→ Records from a data source:
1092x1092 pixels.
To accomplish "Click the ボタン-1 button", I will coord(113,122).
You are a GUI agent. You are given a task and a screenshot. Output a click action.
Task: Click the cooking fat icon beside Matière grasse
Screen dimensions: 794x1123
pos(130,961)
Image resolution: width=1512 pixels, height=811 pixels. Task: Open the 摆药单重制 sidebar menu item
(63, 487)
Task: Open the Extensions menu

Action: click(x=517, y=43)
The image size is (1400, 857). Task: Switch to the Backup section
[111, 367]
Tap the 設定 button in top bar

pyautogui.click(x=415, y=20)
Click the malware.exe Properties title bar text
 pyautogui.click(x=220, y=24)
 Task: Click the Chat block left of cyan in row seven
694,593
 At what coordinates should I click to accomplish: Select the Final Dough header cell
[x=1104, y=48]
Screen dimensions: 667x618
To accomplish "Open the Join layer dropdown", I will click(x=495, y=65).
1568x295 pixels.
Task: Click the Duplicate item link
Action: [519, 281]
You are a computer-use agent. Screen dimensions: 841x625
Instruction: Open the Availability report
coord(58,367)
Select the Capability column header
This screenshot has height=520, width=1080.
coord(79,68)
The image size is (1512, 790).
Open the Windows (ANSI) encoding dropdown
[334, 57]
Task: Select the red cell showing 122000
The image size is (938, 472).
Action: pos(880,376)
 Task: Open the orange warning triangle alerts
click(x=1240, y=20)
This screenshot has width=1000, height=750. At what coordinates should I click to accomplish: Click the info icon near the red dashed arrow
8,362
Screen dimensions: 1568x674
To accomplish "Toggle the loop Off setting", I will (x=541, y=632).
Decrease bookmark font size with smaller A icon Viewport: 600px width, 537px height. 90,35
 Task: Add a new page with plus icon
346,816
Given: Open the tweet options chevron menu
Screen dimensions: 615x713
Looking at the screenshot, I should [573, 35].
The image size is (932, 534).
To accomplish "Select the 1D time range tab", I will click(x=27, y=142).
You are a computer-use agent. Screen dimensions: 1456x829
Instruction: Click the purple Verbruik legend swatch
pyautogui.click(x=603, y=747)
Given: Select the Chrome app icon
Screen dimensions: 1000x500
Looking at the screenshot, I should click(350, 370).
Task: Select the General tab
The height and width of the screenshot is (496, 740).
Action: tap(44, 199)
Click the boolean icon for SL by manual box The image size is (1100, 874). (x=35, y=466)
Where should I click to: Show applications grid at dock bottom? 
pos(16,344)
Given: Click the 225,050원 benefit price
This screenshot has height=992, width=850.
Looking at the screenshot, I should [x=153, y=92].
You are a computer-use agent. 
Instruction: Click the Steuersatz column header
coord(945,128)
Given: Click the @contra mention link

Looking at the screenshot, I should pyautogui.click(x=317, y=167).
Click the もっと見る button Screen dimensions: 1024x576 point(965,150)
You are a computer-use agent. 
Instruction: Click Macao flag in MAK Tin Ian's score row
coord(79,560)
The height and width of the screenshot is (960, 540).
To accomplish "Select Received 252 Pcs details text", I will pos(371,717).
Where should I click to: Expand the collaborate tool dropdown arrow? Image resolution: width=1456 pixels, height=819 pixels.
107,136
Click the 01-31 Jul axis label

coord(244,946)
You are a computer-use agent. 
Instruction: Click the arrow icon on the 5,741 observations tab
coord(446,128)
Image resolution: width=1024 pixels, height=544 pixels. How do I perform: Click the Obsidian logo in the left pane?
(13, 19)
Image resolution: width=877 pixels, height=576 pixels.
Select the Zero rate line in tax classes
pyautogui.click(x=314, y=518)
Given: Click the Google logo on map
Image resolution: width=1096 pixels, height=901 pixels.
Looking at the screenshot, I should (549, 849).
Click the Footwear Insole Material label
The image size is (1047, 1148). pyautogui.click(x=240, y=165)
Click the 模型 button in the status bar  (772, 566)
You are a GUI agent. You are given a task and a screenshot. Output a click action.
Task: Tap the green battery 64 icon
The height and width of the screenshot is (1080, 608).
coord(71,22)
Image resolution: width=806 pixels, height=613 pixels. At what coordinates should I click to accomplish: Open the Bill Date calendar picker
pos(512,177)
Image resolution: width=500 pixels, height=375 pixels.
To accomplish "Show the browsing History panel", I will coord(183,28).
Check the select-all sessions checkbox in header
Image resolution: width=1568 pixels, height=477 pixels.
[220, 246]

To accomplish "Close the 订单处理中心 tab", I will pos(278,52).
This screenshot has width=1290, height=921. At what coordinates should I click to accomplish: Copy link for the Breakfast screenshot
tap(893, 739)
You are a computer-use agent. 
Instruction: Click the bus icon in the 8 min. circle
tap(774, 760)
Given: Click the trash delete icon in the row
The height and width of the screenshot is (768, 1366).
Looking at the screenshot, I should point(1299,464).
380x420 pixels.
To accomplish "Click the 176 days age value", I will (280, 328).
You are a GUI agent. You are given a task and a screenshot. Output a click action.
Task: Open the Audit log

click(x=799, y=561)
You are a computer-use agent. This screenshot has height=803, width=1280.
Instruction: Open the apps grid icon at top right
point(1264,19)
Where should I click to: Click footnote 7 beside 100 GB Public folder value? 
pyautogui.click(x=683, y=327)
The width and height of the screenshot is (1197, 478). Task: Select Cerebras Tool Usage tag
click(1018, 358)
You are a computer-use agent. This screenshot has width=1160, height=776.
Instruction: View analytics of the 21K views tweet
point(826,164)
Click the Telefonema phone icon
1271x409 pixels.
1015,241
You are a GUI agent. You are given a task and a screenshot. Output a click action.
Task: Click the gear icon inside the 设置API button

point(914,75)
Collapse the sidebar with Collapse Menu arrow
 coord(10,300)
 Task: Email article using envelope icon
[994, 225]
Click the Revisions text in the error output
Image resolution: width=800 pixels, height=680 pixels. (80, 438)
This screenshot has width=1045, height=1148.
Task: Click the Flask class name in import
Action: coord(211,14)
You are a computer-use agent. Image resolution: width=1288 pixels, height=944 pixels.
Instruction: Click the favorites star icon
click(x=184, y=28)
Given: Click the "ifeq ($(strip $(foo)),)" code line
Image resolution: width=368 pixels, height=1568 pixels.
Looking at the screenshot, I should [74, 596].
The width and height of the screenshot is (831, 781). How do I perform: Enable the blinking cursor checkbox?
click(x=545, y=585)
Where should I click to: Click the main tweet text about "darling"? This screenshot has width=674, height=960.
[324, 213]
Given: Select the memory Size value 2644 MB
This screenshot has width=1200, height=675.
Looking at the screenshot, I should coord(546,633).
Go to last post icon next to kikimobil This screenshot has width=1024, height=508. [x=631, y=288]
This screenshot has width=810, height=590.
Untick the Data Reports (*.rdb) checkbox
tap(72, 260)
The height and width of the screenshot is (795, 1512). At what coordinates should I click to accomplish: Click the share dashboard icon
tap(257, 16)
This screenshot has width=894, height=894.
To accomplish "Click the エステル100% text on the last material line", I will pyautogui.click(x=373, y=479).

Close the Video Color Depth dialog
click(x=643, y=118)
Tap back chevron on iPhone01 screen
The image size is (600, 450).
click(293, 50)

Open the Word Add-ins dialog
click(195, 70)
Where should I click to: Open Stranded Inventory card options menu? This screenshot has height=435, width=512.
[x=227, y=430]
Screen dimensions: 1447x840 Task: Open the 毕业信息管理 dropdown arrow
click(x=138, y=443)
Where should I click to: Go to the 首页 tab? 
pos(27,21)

→ WORK REQUEST: Take the entries above and copy out all lines with the string "last".

→ ANSWER SPACE:
Go to last post icon next to kikimobil This screenshot has width=1024, height=508. [x=631, y=288]
To accomplish "Click the エステル100% text on the last material line", I will pyautogui.click(x=373, y=479).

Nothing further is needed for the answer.